The Sensitivity of Time: The Art Of Photography
By Tianyu Xie

You may listen to this piece of music, while reading the blog.
http://www.youtube.com/watch?v=oQsJNqtON6Q

Sun emerging, wisps of light touches the pitted surface of those flagging stones. The bracing chill air turns into a thin film of mist, moist and immaculately clean. Gradually, it withers away, revealing the peeling wall of clay blocks and creeping over the black terracotta tiles. There is this green hint of moss, as well as, the aroma and the sound of the past. Someone is opening the creaking wooden door. The water drops drip from the eaves and hit the little pools on the ground. I smell the aging mystery of the incense, which also intermingles with a taste of Buddists’ veggie dishes. A drenched gloominess is immersing into capillaries. At that time, I feel the coolness, eve a little bit cold, and irresistibly, I am drowning in an abysmal.


This illusionary feeling of lost is never unreal but a doomed destiny of man. Following Foucault, we trace down the genealogy of episteme from Renaissance, to Classic Period and eventually, the modern science. An obscure and bitter theme unfolds before our eyes, which is a little bit pessimistic, but still enchanting, “Man and His doublings.” Human beings are confined by their finitude—the length of life, the ability of language, the wealth, and so on—and struggle in-between “empirical” and “transcendental” in search for knowledge. Each of us is actually the “King” in the famous painting “Las Meninas,” who was assigned in advance but was also excluded for long.
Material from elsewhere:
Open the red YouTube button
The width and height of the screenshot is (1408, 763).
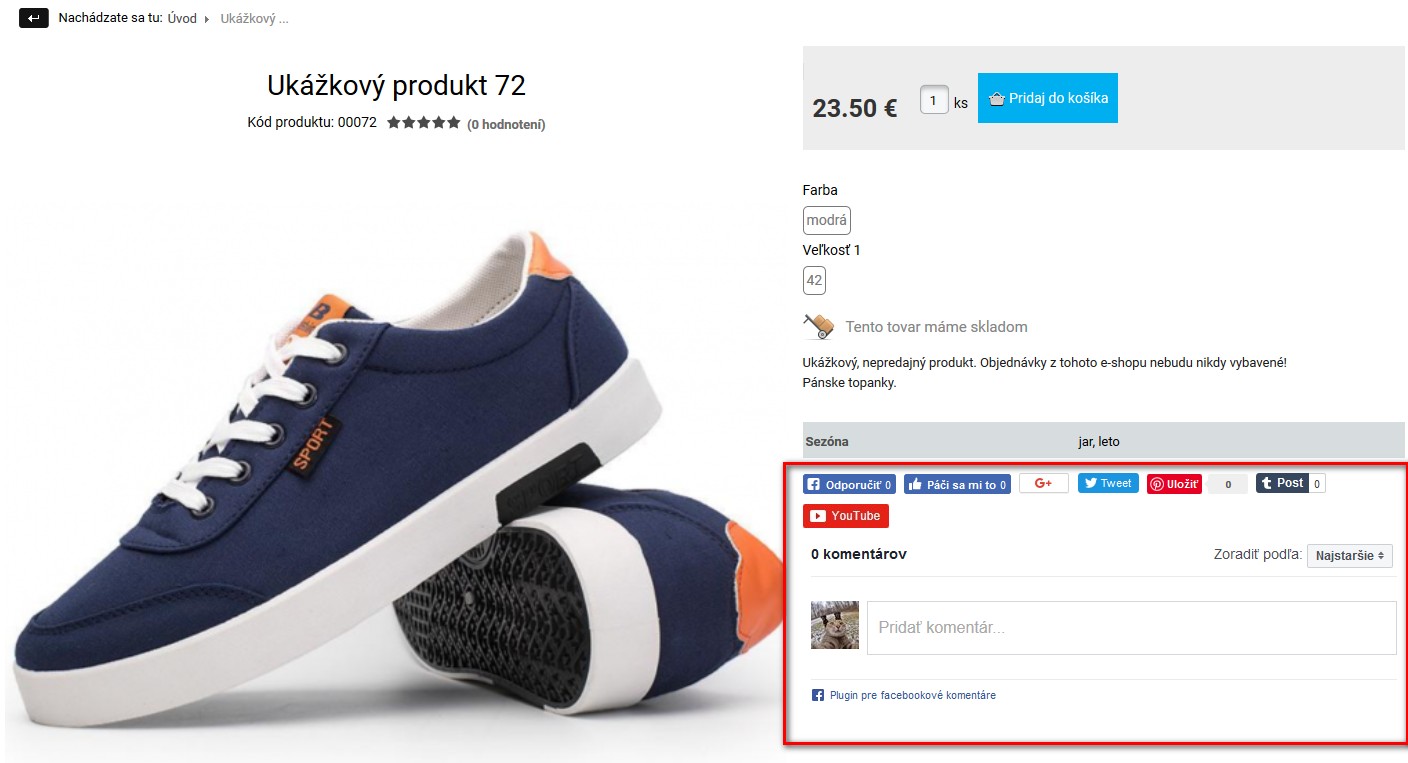click(845, 516)
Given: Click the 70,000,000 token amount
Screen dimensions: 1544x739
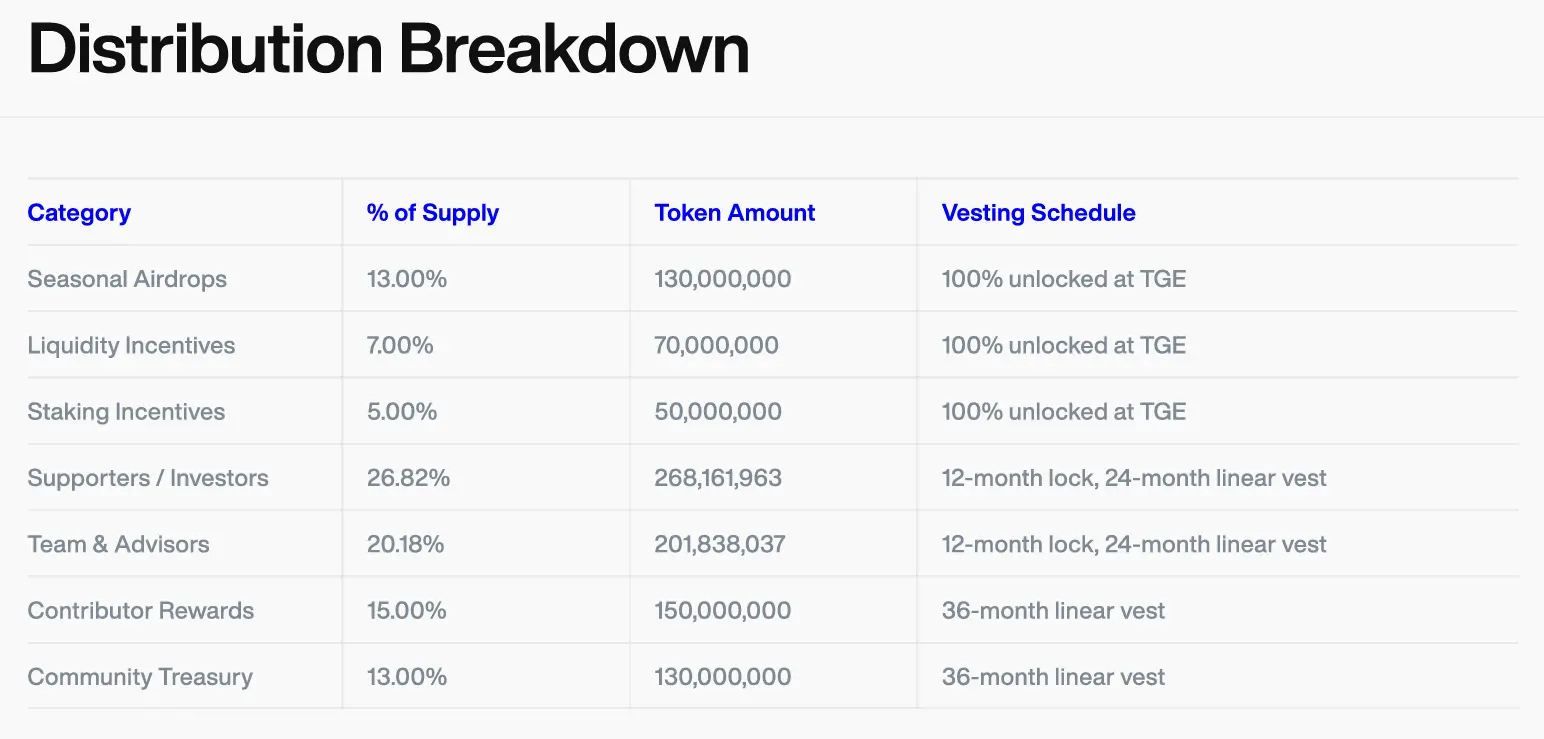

We are the enslaved sovereign, an observed spectator.


The doubling of man has become this intangible phantom, swirling in and around our mind. He whispers that smoky abracadabra and sometimes, puffed, an antiquated oriental potion. We are deeply possessed and our mind start to revolving, a piece of waltz playing on and the expansion skirt turning into flowers of life. This kind of dizziness germinates and develops, in particular, when an eccentric photograph unfolds itself fully in front of us. We see it, listens to it, touches the sliding face and then close our eyes, to feel it. “…Sensorial experience is activated at the moment of a transcorporeal encounter; this is an encounter among human bodies, between human bodies and the bodies of other beings, and between human bodies and objects, things, and environments…” (Hamilakis). A sensorial touch on the picture triggers a hallucinatory experience of temporal-spatial travelling.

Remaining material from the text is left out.